Outside of clinic responsibilities, Dr. Spencer began providing Narcan (naloxone) overdose prevention training throughout the community, and worked with a team of local agencies and community members to open Homer’s first needle exchange, simply called The Exchange, which opened its doors in June 2016. This harm reduction program continues to provide folks with clean needles, and offers testing for Hepatitis C and HIV as well as providing support for people to access additional health and social service resources. The Exchange continues to open its doors every other Tuesday from 5 p.m. – 7 p.m. at the South Peninsula Hospital Training Center on Pioneer Avenue.
In February 2017 Governor Bill Walker announced a 30-day Disaster Declaration to allow statewide Narcan distribution. Alaska received a $4.2 million grant from the federal government’s Department of Health and Human services that was used to fund Project HOPE (Harm reduction, Overdose Prevention, and Education). The Project HOPE program offers lifesaving Narcan overdose prevention kits to those at risk for an overdose and for family and friends of those at risk. Since the disaster declaration and the funding for Project HOPE, more Narcan kits have been made available to folks on the Kenai Peninsula. Before the initiation of Project HOPE, Dr. Spencer was providing nearly all of the education for overdose prevention on the peninsula, but the cost of the lifesaving medication was $90 per kit. Because of the funding through Project HOPE, Dr. Spencer has since been able to provide free Narcan kits and overdose prevention education to many more folks on the peninsula and on the south side of Kachemak Bbay. Narcan kits from Project HOPE are also available at The Exchange and at the Homer Public Health Center.

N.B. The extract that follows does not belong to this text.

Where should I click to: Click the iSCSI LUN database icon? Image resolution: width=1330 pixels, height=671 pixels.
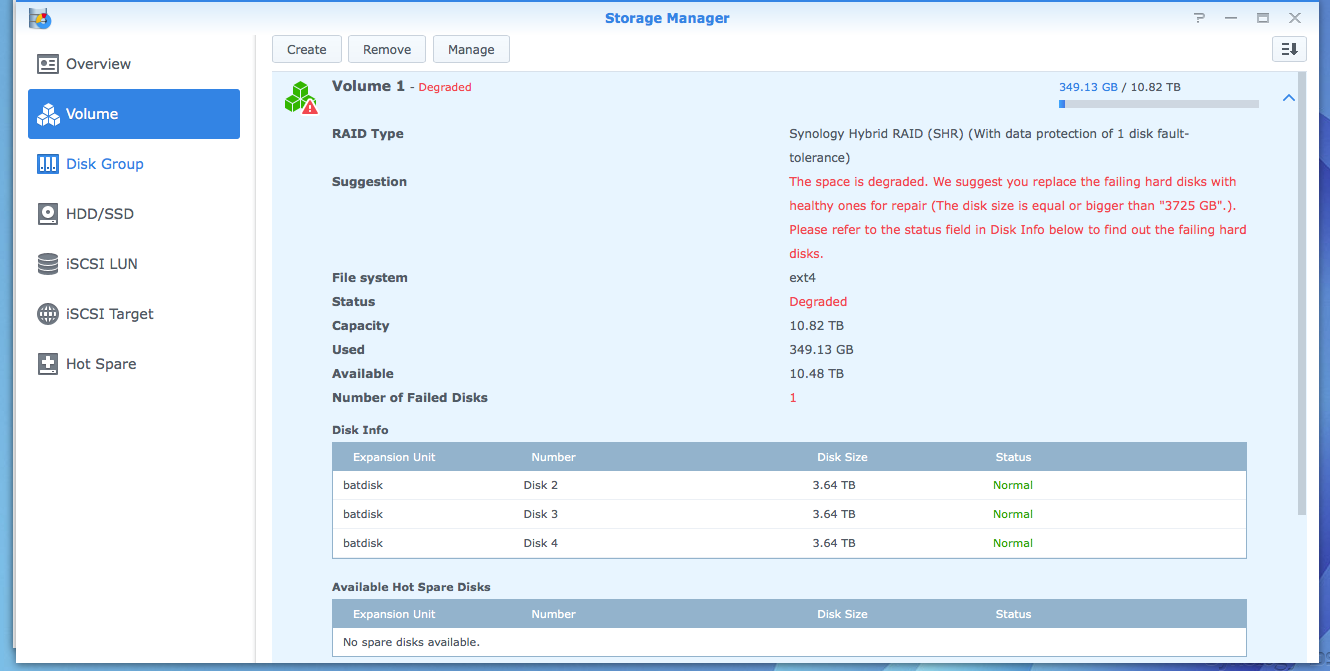click(x=48, y=264)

As Homer continued to see a rise in local families affected by substance use disorders, local providers and nurses at South Peninsula Hospital were eager to help. Obstetric nurses and midwives noticed an increase in high risk families with substance use disorders and started to ask questions about what local resources are available for these families and what can they do to help. The hospital created an internal working group that focused on finding solutions for these high risk families and invited people from other community agencies to help. The efforts of this group, in conjunction with MAPP, prompted a meeting of more than 30 local agencies to discuss the impact of opioids and heroin on their agency as well as resources available and agency needs.
This collective dialogue inspired a community presentation and conversation about responding to opioid addiction in our community. Andy Jones, Director of Alaska’s Office of Substance Misuse and Addiction Prevention, joined the local panel of subject matter experts and together the community addressed decreasing stigma surrounding addiction, honored stories of addiction and recovery, highlighted local resources as well as the state’s response plan.

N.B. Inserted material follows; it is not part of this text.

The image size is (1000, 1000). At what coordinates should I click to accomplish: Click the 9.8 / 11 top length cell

All of these community conversations led to the formation of a local team that specifically aims to address local issues surrounding substance misuse. As part of MAPP, the Southern Kenai Peninsula (SKP) Opioid Task Force was formed and includes many people from community agencies as well as local government, community members and is open to the public. The task force looks more closely at local solutions and resources, focuses on education and outreach, assessment and data collection, and volunteer mobilization. The SKP Opioid Task Force meets every fourth Wednesday of the month at the South Peninsula Training Center.
The next community conversation hosted by the State of Alaska in conjunction with MAPP of the Southern Kenai Peninsula and the SKP Opioid Task Force, titled “Your Voice, Your Community,” will take place on Wednesday, March 7, from noon-5 p.m. at Land’s End Resort. The state of Alaska’s Office of Substance Misuse and Addiction Prevention is looking to collect local input from our community to bring to state level planning. This event is open to the public and all are encouraged to join to let your voice be heard.
Stephanie Stillwell, RN, BSN, has worked as a Public Health Nurse for the State of Alaska and now works for Ninilchik Traditional Council Community Clinic. She is active in local community health and wellness coalitions.